Less than forty years ago, Shenzhen was a small trading town of fewer than thirty thousand people. You can still find traces of its past in the twisted alleyways and crowded courtyards of Baishizhou.

Through these images I explore a people and a place. In time the barren concrete and twisting alleys of Baishizhou will be gone, and with them, the physical memory of one of Shenzhen’s last urban villages. Less than forty years ago, Shenzhen was a small trading town of fewer than thirty thousand. In Baishizhou you can still catch glimpses of that epoch, nuances of a steadier, calmer tempo. As the city expanded, Baishizhou remained, in many ways, as it was. That is not to say nothing changed. A spirit of survival and the strength of community maintains a steady stream of newcomers. What was initially a first stop on many migrants’ rural-to-urban journey, Baishizhou often transforms from a place to stay to a place to live. In turn, this drives a continuous evolution of physical landscape and social identity.

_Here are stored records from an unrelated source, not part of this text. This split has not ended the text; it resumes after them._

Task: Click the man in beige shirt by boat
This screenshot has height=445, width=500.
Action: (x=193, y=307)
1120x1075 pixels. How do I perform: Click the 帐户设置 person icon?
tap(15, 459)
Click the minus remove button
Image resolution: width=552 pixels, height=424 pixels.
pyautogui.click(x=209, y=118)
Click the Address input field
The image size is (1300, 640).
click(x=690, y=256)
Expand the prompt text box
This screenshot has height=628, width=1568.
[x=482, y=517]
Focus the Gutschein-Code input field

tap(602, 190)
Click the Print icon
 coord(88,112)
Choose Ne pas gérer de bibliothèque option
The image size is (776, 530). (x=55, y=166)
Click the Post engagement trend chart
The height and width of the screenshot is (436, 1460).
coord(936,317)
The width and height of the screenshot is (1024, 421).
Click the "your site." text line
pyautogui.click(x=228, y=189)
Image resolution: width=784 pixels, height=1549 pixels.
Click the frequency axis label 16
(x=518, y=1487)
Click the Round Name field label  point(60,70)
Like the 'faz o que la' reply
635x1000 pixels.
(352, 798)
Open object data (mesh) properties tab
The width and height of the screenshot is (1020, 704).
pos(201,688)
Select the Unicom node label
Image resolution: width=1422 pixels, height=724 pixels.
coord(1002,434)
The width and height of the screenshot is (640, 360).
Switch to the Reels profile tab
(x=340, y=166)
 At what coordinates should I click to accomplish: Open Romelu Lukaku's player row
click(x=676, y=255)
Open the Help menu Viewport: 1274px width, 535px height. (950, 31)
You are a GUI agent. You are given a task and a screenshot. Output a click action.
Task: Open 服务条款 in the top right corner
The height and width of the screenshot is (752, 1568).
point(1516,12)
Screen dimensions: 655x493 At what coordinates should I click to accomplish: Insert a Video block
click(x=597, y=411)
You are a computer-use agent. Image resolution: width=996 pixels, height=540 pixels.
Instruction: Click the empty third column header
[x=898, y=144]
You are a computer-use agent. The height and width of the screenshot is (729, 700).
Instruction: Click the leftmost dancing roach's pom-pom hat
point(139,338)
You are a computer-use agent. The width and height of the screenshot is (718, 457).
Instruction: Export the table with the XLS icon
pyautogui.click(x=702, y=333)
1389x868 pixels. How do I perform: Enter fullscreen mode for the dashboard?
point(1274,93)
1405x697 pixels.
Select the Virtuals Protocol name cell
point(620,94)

Surrounded by a combination of typical high-rise developments and patches of luxury townhouse-villa residences, some 150,000 residents find home in a dense, eclectic grid of aging apartment buildings. Hidden in its center is a set of collectivization-era row houses from the 1960’s (pictured in the title image), a reminder of the city’s humble origins. Streets are barely wide enough for two-way traffic, and automobile-motorcycle-oxen jams occur daily. Interning in nearby Overseas Chinese Town, I rented a room in an eight person coliving apartment here. As I wandered the labyrinth of streets and conversed with locals, I was immersed in a palpable social narrative, one that is inextricably connected with movement: the flowing of bodies, the passing of time, and the erosion of structure, both physical and invisible.

To live in Baishizhou is to live in an endless construction project, perpetually reverting back to the demolition phase. The physical remnants of these cycles are the patches of concrete forest, full of bare columns crowned with rebar leaves. Children dart through the grid, mothers hang clothes, and the typically masculine construction space takes on an impromptu domesticity. Scavengers hunting for scrap metal in discarded appliances and pieces of old buildings create an erratic metronome with the clanging of their shovels.

With cheap housing, light industry jobs, and abundant nightlife amenities, Baishizhou addresses many of the immediate needs of young people new to the city. As they resettled from all across China, diverse, authentic street food vendors have flourished, establishing Baishizhou as a gastronomic hotspot. Lamb skewers from Xinjiang, crayfish from Shanghai, pork belly buns from Xi’an – a moderately priced culinary smorgasbord around every corner means all demographics from sweatshop worker to white-collar techie has reason to visit. Small freight trucks carrying bok choy and watercress trickle into the neighborhood from nearby provinces as early as six in the morning, supplying vegetable stalls and congee shops with fresh produce in time for the morning commute. Later in the afternoon, live seafood arrives from coastal villages. The sight, sounds, and smell of the market combine with the constant movement of human and animal bodies.

A signage board reveals a thriving local micro-economy, mainly advertising infrastructural services. The white aluminum box on the left dispenses free condoms.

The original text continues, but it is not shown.